• **Problem to solve**: The records below are to be transcribed exactly as they appear.

• **Data extract**:
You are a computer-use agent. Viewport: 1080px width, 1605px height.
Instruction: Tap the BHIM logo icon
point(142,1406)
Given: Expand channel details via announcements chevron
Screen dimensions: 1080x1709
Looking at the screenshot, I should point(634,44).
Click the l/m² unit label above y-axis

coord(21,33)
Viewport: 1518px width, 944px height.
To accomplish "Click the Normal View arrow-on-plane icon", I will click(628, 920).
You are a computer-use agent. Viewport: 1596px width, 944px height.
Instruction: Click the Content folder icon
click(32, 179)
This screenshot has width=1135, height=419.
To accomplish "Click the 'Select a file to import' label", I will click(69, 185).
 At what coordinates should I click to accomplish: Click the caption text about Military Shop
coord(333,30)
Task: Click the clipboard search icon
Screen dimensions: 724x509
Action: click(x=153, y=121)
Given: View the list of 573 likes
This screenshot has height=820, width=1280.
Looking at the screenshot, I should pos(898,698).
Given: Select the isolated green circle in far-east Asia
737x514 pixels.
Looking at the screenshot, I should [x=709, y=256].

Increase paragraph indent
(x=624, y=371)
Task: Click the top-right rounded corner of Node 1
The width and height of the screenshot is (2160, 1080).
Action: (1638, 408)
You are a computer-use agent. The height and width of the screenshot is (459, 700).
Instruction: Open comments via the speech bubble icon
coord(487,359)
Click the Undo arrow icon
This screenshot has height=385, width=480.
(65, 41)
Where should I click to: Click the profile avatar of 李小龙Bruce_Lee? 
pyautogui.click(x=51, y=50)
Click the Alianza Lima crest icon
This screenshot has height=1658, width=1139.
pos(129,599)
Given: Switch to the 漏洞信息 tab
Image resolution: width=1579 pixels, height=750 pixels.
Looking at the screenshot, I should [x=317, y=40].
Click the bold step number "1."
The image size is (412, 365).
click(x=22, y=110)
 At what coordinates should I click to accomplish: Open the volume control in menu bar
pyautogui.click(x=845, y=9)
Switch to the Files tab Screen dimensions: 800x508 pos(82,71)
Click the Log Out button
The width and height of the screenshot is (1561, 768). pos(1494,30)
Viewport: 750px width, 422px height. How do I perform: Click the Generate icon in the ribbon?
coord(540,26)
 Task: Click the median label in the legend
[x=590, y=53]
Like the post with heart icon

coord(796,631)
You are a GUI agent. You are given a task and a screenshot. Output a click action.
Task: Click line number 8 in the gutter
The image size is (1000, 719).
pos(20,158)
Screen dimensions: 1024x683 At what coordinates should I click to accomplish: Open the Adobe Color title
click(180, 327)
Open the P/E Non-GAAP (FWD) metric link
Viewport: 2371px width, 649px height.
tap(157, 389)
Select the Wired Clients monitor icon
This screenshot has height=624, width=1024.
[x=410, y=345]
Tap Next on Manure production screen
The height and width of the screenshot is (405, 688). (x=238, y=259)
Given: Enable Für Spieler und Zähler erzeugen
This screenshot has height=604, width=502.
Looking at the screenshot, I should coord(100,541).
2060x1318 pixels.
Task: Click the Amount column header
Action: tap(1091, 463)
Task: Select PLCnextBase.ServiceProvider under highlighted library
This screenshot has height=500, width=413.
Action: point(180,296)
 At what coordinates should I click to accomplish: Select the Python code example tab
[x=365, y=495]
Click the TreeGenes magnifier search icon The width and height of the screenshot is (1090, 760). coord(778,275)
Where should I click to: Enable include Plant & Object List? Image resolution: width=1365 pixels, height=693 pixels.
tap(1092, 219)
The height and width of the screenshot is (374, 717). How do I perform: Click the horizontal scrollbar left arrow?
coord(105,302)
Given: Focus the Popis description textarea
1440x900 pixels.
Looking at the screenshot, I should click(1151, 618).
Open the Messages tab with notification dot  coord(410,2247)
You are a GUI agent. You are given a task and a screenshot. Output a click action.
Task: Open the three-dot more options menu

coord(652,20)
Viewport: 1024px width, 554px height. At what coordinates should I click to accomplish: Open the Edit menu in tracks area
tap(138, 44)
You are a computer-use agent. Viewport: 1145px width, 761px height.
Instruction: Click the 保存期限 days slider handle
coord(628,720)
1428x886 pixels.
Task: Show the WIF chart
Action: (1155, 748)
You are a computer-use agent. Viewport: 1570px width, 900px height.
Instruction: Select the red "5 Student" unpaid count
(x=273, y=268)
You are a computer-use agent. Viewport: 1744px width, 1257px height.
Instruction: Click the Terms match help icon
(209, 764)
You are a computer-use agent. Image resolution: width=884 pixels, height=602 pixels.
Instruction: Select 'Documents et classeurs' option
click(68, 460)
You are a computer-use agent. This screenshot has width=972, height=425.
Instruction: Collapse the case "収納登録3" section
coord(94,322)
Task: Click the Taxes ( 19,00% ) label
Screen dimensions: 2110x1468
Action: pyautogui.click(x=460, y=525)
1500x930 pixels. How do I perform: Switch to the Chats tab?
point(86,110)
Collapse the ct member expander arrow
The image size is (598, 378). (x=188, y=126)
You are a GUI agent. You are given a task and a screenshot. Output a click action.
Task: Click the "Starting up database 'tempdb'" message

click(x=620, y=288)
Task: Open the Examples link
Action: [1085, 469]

• **Response area**:
You are a computer-use agent. Viewport: 1080px width, 1605px height.
Instruction: Tap the BHIM logo icon
point(142,1406)
Given: Expand channel details via announcements chevron
Screen dimensions: 1080x1709
Looking at the screenshot, I should point(634,44).
Click the l/m² unit label above y-axis

coord(21,33)
Viewport: 1518px width, 944px height.
To accomplish "Click the Normal View arrow-on-plane icon", I will click(628, 920).
You are a computer-use agent. Viewport: 1596px width, 944px height.
Instruction: Click the Content folder icon
click(32, 179)
This screenshot has width=1135, height=419.
To accomplish "Click the 'Select a file to import' label", I will click(69, 185).
 At what coordinates should I click to accomplish: Click the caption text about Military Shop
coord(333,30)
Task: Click the clipboard search icon
Screen dimensions: 724x509
Action: click(x=153, y=121)
Given: View the list of 573 likes
This screenshot has height=820, width=1280.
Looking at the screenshot, I should pos(898,698).
Given: Select the isolated green circle in far-east Asia
737x514 pixels.
Looking at the screenshot, I should [x=709, y=256].

Increase paragraph indent
(x=624, y=371)
Task: Click the top-right rounded corner of Node 1
The width and height of the screenshot is (2160, 1080).
Action: (1638, 408)
You are a computer-use agent. The height and width of the screenshot is (459, 700).
Instruction: Open comments via the speech bubble icon
coord(487,359)
Click the Undo arrow icon
This screenshot has height=385, width=480.
(65, 41)
Where should I click to: Click the profile avatar of 李小龙Bruce_Lee? 
pyautogui.click(x=51, y=50)
Click the Alianza Lima crest icon
This screenshot has height=1658, width=1139.
pos(129,599)
Given: Switch to the 漏洞信息 tab
Image resolution: width=1579 pixels, height=750 pixels.
Looking at the screenshot, I should [x=317, y=40].
Click the bold step number "1."
The image size is (412, 365).
click(x=22, y=110)
 At what coordinates should I click to accomplish: Open the volume control in menu bar
pyautogui.click(x=845, y=9)
Switch to the Files tab Screen dimensions: 800x508 pos(82,71)
Click the Log Out button
The width and height of the screenshot is (1561, 768). pos(1494,30)
Viewport: 750px width, 422px height. How do I perform: Click the Generate icon in the ribbon?
coord(540,26)
 Task: Click the median label in the legend
[x=590, y=53]
Like the post with heart icon

coord(796,631)
You are a GUI agent. You are given a task and a screenshot. Output a click action.
Task: Click line number 8 in the gutter
The image size is (1000, 719).
pos(20,158)
Screen dimensions: 1024x683 At what coordinates should I click to accomplish: Open the Adobe Color title
click(180, 327)
Open the P/E Non-GAAP (FWD) metric link
Viewport: 2371px width, 649px height.
tap(157, 389)
Select the Wired Clients monitor icon
This screenshot has height=624, width=1024.
[x=410, y=345]
Tap Next on Manure production screen
The height and width of the screenshot is (405, 688). (x=238, y=259)
Given: Enable Für Spieler und Zähler erzeugen
This screenshot has height=604, width=502.
Looking at the screenshot, I should coord(100,541).
2060x1318 pixels.
Task: Click the Amount column header
Action: tap(1091, 463)
Task: Select PLCnextBase.ServiceProvider under highlighted library
This screenshot has height=500, width=413.
Action: point(180,296)
 At what coordinates should I click to accomplish: Select the Python code example tab
[x=365, y=495]
Click the TreeGenes magnifier search icon The width and height of the screenshot is (1090, 760). coord(778,275)
Where should I click to: Enable include Plant & Object List? Image resolution: width=1365 pixels, height=693 pixels.
tap(1092, 219)
The height and width of the screenshot is (374, 717). How do I perform: Click the horizontal scrollbar left arrow?
coord(105,302)
Given: Focus the Popis description textarea
1440x900 pixels.
Looking at the screenshot, I should click(1151, 618).
Open the Messages tab with notification dot  coord(410,2247)
You are a GUI agent. You are given a task and a screenshot. Output a click action.
Task: Open the three-dot more options menu

coord(652,20)
Viewport: 1024px width, 554px height. At what coordinates should I click to accomplish: Open the Edit menu in tracks area
tap(138, 44)
You are a computer-use agent. Viewport: 1145px width, 761px height.
Instruction: Click the 保存期限 days slider handle
coord(628,720)
1428x886 pixels.
Task: Show the WIF chart
Action: (1155, 748)
You are a computer-use agent. Viewport: 1570px width, 900px height.
Instruction: Select the red "5 Student" unpaid count
(x=273, y=268)
You are a computer-use agent. Viewport: 1744px width, 1257px height.
Instruction: Click the Terms match help icon
(209, 764)
You are a computer-use agent. Image resolution: width=884 pixels, height=602 pixels.
Instruction: Select 'Documents et classeurs' option
click(68, 460)
You are a computer-use agent. This screenshot has width=972, height=425.
Instruction: Collapse the case "収納登録3" section
coord(94,322)
Task: Click the Taxes ( 19,00% ) label
Screen dimensions: 2110x1468
Action: pyautogui.click(x=460, y=525)
1500x930 pixels. How do I perform: Switch to the Chats tab?
point(86,110)
Collapse the ct member expander arrow
The image size is (598, 378). (x=188, y=126)
You are a GUI agent. You are given a task and a screenshot. Output a click action.
Task: Click the "Starting up database 'tempdb'" message

click(x=620, y=288)
Task: Open the Examples link
Action: [1085, 469]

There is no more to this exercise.